A Nigerian court has ordered that Mastercard and her agents should stop issuing the National Identity card.
Justice R.M. Aikawa of the Federal High Court in Lagos made this order following an exparte motion filed by Chams Plc and Chams Consortium Limited (CCL) on August 28, 2019.
The exparte which also include an Anton Pillar order was issued on November 7, 2019. In their Statement of Claim they are asking Mastercard to pay the sum of 114 billion naira (N114B) for damages.
Other defendants in the case include Ajay Banga, President & Chief Executive Mastercard international, Omokehinde Ojomuyide, Country Representative of Mastercard in Nigeria, Daniel Monehin, staff of Mastercard, the National Identity Management Commission (NIMC), and 22 commercial banks as respondents.

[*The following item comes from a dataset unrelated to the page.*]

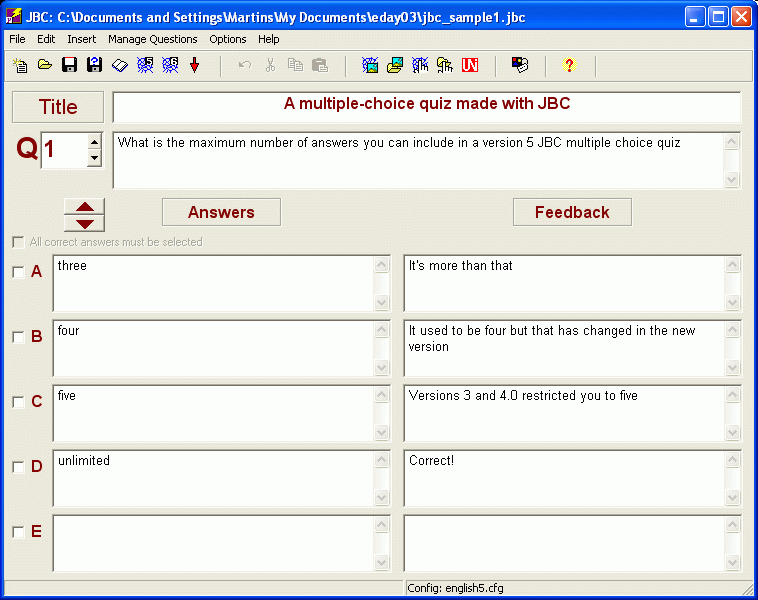Open the Options menu
Viewport: 758px width, 600px height.
(x=228, y=39)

The order of the court states inter alia, “An order of interim injunction restraining the defendants, whether acting by themselves or by their directors, officers, servants, agents, technical managers, or otherwise however from further manufacturing, producing, designing and or printing or authorizing the manufacturing, production, designing and or printing of any National Identity Card with MasterCard logo as described in paragraph 16 of the supporting affidavit in Exhibit CC9 pending the determination of the motion on notice filed for hearing,”
Similar order was given to 22 respondent banks in Nigeria restraining them from honouring or giving effect to any transaction from Mastercard. The Anton Pillar Order has empowered the prosecuting solicitor Kemi Pinheiro SAN of Pinheiro LP, Inspector General of Police (IG) or any senior police officer not below the rank of Assistant Superintendent of Police to search any of their premises, take into possession and remove any document relating to the said affidavit. They are also empowered to inspect, take pictures or arrest any body found to be contravening the orders of the court.

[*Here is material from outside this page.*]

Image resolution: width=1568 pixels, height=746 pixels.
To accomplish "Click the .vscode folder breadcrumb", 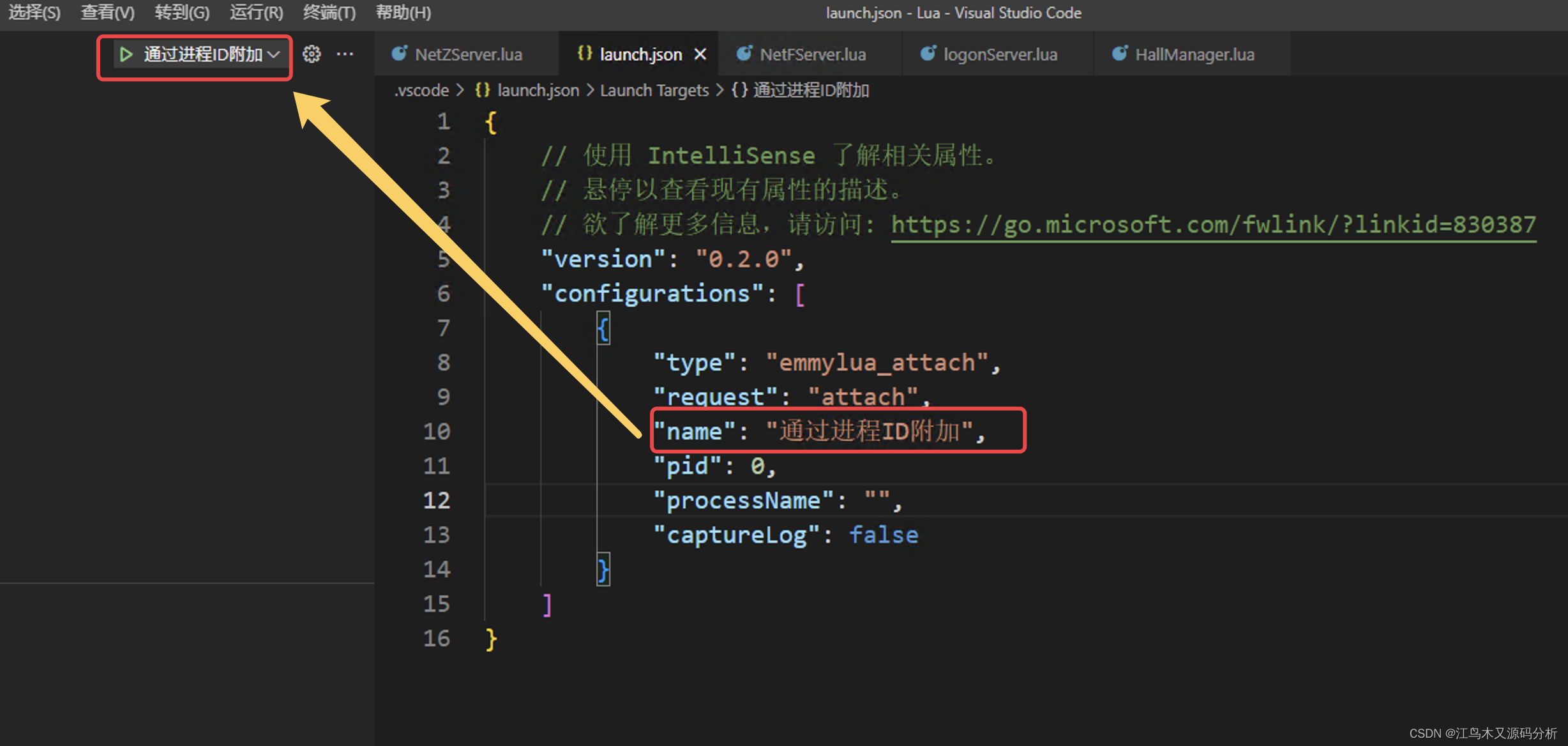I will (422, 90).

A breakdown of the Statement of Claim shows that 84 billion naira is for special damages as a result of loss of expected revenue for 8 years, 10 billion naira for general damages of fraud perpetrated jointly and severally against the claimants and 20 billion naira for inducing the breach and termination of the Concessions awarded to the Claimants by 3rd Defendant which occurred as a result of the 1st and 2nd Defendants’ fraudulent actions.
It will be recalled that in 2006, Chams was invited by the Federal Government to bid for the National ID project. It competed and emerged the preferred bidder for the Nigeria National Identity Card (NIC) concession. Before and upon the execution of a concession agreement with the National Identity Management Commission (NIMC), Chams Plc pursued the implementation of the NIC concession by incorporating ChamsConsortium Limited (CCL), a Special Purpose Vehicle (SPV) with the sole purpose of implementing the NIC concession. Chams Plc also invited MasterCard to work with the ChamsConsortium as one of its technical partners on the NIC concession. Surprisingly and to the disappointment of Chams and other stakeholders, MasterCard went on to collude with others using technical information and design shared with them by Chams to frustrate the concession won by Chams and the more than US$100m Chams/CCL invested in the project
In an open letter published earlier in the year to the President of the Federal Republic of Nigeria, Chams PLC and CCL asked MasterCard to accept wrong doing, apologise for the breach of contract and pay compensation to CCL and Chams Plc for their more than US$100m Investment and accumulated losses.